Er war der Meister der „uplifting melodies“, der erbauenden Tonweisen. Die überschritten bei ihm auch gerne die Grenze zum Kitsch. Das durften sie, weil das Pathos durch dichte Kaskaden von Donnerbeats legitimiert war. In einer Gesellschaft, in der das Zeigen von Emotionen geringgeschätzt wird, war Aviciis Musik Schleusenöffner für Verdrängtes. Der Erbarmungslosigkeit der modernen Arbeitswelt setzte dieser Schwede, im Einklang mit seinen Kollegen aus dem von Intellektuellen gerne verlachten Genre European Dance Music, ein künstliches Paradies entgegen.

Der sonst so isolierte, womöglich angstbesetzte Einzelne hatte bei Aviciis von bis zu 100.000 Menschen besuchten Spektakeln die Möglichkeit, regredierender Teil einer Wohlfühlmasse zu werden. „Some of us dance and sing to ABBA or Avicii“, meinte sogar der ehemalige US-Präsident Obama einmal bei einer Tischrede. Für die Art von Kurzurlaub vom Ich, die so ein Auftritt von Avicii bot, waren keine Drogen nötig. Musikalisch agierte Avicii auf dem gleichen Niveau wie David Guetta, dem Gottseibeiuns dieser Szene. Auch bei hochkarätigen Kollegen wie Afrojack, Tiesto und Calvin Harris war Avicii sehr geschätzt.

In der Netflix-Dokumentation „Avicii – True Stories“ stilisierte ihn Calvin Harris gar als einen Johann Sebastian Bach der Gegenwart. Damals zog sich Avicii mit gerade einmal 26 Jahren von der Bühne zurück. Er war gesundheitlich schwer angeschlagen. Sein heftiger Alkoholkonsum hatte ihm eine Pankreatitis beschert. Mit seiner Musik wollte er aber im Studio weitermachen. Neue Sounds zu kreieren war sein Lebenselixier.

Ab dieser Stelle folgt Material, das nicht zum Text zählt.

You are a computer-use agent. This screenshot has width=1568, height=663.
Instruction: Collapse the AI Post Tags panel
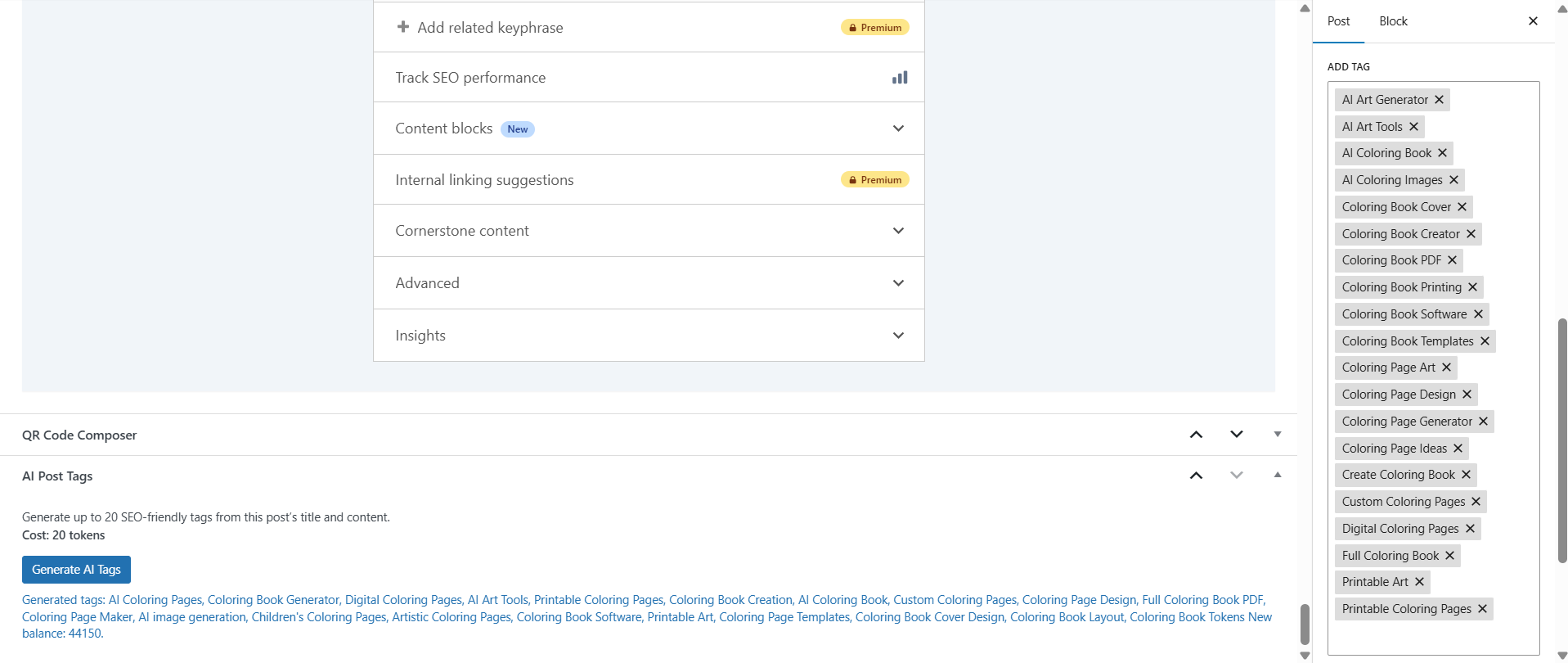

Im zarten Alter von acht Jahren hat der 1989 in Stockholm geborene Tim Bergling mit dem Mixen von Sounds begonnen. Aus der Leidenschaft wurde eine Manie. Nicht zufällig bezeichnete Avicii sein Studio als Gefängnis. Und dass sich sein Künstlername von Avici ableitet, der tiefsten Ebene der buddhistischen Unterwelt, der er salopp ein weiteres i beigestellt hat, wirkt nach seinem frühen Tod ein wenig unheimlich. Aviciis kurzes, erfolgreiches Leben auf dieser Welt war jene Art Hölle, wie sie das Showbusiness regelmäßig produziert. Mit Ash Pournouri hatte er einen maliziösen Manager zur Seite, der an den Elvis-Schleifer Colonel Parker erinnerte. Pournouri, der sich nach alter Showbiz-Tradition auch als Co-Autor in so manches Copyright einschreiben ließ, schickte Avicii zunächst inkognito durch schwedische Diskotheken, um Erfahrung mit dem Live-DJing zu machen. Mit „Levels“ glückte 2011 der erste Welthit. Nicht weniger als 314 Millionen sahen sich das Video an.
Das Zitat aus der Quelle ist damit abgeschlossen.